When I was a kid, I remember the weather worries of all the local farmers- but it pretty much all seemed focused on rain. I don't recall ever hearing any emphasis on the importance of snowpack, but then again all I remember feeling about winter was that it was terribly inconvenient. I truly did not appreciate how much everything in agriculture is impacted by the weather, from the day to day to full seasons and even years.
After a worrisome December and January, the snowpack had built enough that it appeared irrigation would be manageable, but not ideal. We are in the last week of February now and the snowpack in our region is over 120% of the normal range. So I'm finally ready to let out the breath I've been holding over snowpack- but now the worries for our new calves in the cold and the wet are ready to take the place of snowpack concerns.
I don't love rolling around on my quad in icy or slushy fields and roads in twenty degree temperatures, my hands and face freezing, my breath condensing on my eyelashes and my nose hairs freezing. But all it takes is one brief moment picturing these very wet, wide-eyed calves being expelled from the warm confines of their mothers' wombs into this same world I complain about from within my layers of warm and dry Carhartts to get me rushing out the door every single morning to help the team check every field and make sure all is well. Every day that we find healthy, happy calves nestled in the feedline is a victory- and every time we find a calf or cow in distress we have an immediate opportunity to resolve that distress. All it takes is getting our eyes on the problem in time.

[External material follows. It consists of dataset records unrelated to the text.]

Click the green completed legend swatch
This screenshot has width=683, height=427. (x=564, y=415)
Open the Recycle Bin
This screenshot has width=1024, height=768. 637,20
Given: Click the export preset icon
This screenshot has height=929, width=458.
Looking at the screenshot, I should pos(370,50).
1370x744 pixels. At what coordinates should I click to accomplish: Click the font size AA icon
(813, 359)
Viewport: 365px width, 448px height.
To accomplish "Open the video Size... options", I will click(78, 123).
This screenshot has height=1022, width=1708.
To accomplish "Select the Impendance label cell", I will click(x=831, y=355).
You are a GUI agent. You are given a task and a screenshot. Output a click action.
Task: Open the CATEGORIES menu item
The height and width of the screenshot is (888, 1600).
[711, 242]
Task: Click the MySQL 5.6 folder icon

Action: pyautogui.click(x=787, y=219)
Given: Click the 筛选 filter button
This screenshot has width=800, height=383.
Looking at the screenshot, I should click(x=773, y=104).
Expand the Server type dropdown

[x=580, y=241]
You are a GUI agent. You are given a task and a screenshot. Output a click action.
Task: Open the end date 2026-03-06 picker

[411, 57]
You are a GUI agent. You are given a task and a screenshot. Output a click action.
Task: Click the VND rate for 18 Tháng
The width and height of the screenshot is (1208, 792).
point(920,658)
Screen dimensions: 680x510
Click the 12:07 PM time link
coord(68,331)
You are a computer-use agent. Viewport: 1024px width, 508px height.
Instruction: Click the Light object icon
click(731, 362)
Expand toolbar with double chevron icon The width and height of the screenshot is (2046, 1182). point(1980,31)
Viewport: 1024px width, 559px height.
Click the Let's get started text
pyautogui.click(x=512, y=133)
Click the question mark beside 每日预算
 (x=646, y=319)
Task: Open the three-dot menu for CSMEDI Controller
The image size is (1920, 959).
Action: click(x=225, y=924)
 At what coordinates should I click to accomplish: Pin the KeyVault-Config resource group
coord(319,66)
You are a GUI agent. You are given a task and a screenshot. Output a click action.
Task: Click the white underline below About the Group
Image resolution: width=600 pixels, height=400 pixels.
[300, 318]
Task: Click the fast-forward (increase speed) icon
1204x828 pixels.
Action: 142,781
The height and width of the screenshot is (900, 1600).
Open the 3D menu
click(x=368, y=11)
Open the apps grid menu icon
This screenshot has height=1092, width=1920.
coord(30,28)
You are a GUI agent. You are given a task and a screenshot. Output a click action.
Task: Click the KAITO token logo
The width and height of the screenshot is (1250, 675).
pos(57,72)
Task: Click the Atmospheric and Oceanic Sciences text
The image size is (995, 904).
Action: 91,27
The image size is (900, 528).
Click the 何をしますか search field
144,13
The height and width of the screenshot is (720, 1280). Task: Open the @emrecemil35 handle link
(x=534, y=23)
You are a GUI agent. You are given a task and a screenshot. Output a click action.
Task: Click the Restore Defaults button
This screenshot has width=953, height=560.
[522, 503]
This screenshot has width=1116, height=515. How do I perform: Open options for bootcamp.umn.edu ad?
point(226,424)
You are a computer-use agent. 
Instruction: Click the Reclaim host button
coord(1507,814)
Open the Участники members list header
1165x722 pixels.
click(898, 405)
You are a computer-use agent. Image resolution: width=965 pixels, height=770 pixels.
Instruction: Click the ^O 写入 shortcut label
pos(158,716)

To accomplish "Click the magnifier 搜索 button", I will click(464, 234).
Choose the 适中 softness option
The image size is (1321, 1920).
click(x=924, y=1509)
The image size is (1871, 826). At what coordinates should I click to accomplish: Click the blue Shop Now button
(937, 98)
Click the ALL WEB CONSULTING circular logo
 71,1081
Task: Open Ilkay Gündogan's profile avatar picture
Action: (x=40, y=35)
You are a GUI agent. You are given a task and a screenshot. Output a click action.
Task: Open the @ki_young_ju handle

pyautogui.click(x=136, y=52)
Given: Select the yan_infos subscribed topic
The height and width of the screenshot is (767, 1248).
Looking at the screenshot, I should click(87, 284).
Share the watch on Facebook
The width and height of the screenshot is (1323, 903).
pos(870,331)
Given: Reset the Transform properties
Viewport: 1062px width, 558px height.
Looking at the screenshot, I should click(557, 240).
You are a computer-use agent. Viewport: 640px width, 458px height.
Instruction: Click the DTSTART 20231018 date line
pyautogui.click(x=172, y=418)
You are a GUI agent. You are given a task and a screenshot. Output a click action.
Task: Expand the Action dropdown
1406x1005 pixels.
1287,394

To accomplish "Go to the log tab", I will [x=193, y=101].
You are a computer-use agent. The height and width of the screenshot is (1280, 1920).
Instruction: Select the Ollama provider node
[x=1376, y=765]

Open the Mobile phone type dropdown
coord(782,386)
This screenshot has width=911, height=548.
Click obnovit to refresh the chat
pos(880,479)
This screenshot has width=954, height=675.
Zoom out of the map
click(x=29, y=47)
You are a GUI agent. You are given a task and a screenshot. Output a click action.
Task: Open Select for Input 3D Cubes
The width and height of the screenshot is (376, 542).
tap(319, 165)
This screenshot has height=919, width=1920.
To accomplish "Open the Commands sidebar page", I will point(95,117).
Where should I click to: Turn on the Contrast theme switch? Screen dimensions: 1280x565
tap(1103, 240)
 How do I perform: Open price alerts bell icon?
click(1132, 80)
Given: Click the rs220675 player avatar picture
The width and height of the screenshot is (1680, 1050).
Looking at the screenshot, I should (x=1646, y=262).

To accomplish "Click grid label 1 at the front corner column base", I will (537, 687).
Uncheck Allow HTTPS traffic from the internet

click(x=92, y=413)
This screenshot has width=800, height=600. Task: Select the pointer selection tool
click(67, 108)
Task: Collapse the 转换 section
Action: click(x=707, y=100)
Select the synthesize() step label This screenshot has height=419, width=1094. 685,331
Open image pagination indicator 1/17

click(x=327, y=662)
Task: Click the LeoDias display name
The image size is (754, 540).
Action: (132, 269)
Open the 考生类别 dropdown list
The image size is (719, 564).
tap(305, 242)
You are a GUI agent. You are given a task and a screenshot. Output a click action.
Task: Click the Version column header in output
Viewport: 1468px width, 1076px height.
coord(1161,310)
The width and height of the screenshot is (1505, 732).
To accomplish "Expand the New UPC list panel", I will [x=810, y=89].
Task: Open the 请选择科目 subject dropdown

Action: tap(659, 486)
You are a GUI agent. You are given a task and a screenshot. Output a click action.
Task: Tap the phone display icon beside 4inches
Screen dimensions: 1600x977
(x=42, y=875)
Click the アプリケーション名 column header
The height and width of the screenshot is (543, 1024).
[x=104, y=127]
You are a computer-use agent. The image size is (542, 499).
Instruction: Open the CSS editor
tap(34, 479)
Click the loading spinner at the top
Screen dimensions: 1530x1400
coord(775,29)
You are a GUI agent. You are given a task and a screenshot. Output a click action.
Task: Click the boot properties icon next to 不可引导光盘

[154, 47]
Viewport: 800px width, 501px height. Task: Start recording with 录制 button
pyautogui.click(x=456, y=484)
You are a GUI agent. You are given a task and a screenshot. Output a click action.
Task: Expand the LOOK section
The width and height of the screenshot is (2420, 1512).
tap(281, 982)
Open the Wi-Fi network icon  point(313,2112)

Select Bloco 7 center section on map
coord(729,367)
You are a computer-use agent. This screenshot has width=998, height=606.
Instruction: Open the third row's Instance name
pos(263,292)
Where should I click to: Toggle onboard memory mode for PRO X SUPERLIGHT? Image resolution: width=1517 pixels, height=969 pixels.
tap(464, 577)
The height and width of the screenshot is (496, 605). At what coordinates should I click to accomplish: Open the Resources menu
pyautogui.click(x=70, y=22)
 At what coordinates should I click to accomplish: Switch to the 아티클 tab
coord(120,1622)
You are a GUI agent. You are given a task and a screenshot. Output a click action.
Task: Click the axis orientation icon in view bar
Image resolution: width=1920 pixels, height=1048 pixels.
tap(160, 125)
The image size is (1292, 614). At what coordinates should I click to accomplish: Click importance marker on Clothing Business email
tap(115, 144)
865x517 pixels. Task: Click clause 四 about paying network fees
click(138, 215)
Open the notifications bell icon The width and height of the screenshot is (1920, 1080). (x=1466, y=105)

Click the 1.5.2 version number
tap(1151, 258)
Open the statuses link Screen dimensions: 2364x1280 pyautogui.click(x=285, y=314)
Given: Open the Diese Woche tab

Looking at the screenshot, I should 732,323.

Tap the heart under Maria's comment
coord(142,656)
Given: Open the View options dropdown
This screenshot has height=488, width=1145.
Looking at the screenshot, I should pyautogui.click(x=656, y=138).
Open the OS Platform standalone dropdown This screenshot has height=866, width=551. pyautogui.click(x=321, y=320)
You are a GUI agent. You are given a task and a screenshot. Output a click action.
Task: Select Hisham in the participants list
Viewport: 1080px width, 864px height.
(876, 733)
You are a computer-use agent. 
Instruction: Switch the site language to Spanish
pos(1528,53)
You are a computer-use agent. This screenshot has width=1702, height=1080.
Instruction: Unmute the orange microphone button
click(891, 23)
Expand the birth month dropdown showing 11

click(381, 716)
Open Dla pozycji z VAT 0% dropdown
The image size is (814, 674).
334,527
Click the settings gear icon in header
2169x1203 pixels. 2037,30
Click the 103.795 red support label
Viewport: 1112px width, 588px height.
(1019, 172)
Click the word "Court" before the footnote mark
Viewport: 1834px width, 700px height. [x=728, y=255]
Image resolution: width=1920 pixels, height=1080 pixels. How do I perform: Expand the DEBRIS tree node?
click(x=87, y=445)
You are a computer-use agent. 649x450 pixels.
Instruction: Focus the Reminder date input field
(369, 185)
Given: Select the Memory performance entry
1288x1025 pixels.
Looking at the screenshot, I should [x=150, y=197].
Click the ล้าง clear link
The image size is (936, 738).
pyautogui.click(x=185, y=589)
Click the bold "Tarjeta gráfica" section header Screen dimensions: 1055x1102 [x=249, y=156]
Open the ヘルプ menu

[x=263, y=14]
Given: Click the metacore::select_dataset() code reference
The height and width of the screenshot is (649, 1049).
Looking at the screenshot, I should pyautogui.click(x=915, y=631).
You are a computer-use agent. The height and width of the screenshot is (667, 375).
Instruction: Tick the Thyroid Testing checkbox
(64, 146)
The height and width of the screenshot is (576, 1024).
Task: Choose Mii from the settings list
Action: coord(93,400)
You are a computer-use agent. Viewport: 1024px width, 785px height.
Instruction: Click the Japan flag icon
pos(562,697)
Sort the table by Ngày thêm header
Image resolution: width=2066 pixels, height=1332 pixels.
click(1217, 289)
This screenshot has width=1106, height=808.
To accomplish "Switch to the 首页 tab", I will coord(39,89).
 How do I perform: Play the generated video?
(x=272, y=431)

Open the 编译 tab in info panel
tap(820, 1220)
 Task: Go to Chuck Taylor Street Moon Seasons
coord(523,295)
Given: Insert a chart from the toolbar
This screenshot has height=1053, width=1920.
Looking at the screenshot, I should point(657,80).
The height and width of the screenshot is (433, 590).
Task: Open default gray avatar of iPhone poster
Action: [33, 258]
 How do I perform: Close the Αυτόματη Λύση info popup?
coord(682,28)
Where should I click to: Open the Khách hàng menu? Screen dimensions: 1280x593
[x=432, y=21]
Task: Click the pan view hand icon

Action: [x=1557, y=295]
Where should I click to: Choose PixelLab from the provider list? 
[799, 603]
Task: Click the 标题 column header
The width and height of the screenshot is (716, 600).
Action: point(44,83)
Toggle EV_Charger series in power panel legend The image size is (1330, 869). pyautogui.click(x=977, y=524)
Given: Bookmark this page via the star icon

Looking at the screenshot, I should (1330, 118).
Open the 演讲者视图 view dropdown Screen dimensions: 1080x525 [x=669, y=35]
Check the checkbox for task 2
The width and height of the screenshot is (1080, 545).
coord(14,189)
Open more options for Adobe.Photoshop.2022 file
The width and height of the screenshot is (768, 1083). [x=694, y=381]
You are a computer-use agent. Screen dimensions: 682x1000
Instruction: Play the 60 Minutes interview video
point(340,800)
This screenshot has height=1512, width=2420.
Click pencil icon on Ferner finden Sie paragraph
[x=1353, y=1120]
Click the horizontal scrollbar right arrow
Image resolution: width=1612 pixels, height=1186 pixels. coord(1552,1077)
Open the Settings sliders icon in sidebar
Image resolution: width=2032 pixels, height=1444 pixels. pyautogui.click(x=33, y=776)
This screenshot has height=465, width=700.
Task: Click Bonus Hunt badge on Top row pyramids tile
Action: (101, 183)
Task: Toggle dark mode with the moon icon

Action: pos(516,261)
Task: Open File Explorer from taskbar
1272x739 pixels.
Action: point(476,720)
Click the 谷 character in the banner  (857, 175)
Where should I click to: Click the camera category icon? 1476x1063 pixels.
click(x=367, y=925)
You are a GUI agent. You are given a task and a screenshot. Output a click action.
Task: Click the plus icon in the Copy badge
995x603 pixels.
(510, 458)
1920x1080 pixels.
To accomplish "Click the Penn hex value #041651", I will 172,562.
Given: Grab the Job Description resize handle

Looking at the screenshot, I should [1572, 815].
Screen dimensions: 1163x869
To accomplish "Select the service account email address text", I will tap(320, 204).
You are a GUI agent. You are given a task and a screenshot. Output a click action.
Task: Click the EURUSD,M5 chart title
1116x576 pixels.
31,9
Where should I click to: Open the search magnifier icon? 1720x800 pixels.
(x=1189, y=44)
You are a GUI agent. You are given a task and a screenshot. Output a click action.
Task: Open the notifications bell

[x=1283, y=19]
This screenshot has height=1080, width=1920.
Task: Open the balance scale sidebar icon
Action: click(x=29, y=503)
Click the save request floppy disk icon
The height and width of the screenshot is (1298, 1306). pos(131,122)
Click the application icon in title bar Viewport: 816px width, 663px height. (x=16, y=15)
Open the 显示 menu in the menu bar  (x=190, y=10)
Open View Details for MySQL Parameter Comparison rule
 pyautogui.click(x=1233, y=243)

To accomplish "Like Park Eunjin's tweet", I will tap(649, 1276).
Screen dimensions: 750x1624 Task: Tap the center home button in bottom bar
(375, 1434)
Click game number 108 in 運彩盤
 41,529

Winter is a harsh season, but once the initial checks for the morning are done, its quietness and beauty are worth a pause to simply absorb. For all the worry and the inconvenience, there is always a moment in there to let the stillness of the snowfall blanketing the earth suspend time, to sit quietly and watch as the cows lick their nestled babies. To listen to them low gently, talking to their new little ones. To watch the older calves kick up their heels and frolic in pure, unbridled joy at this big, new world to explore. To breath in the crisp air and just be there fully in that moment.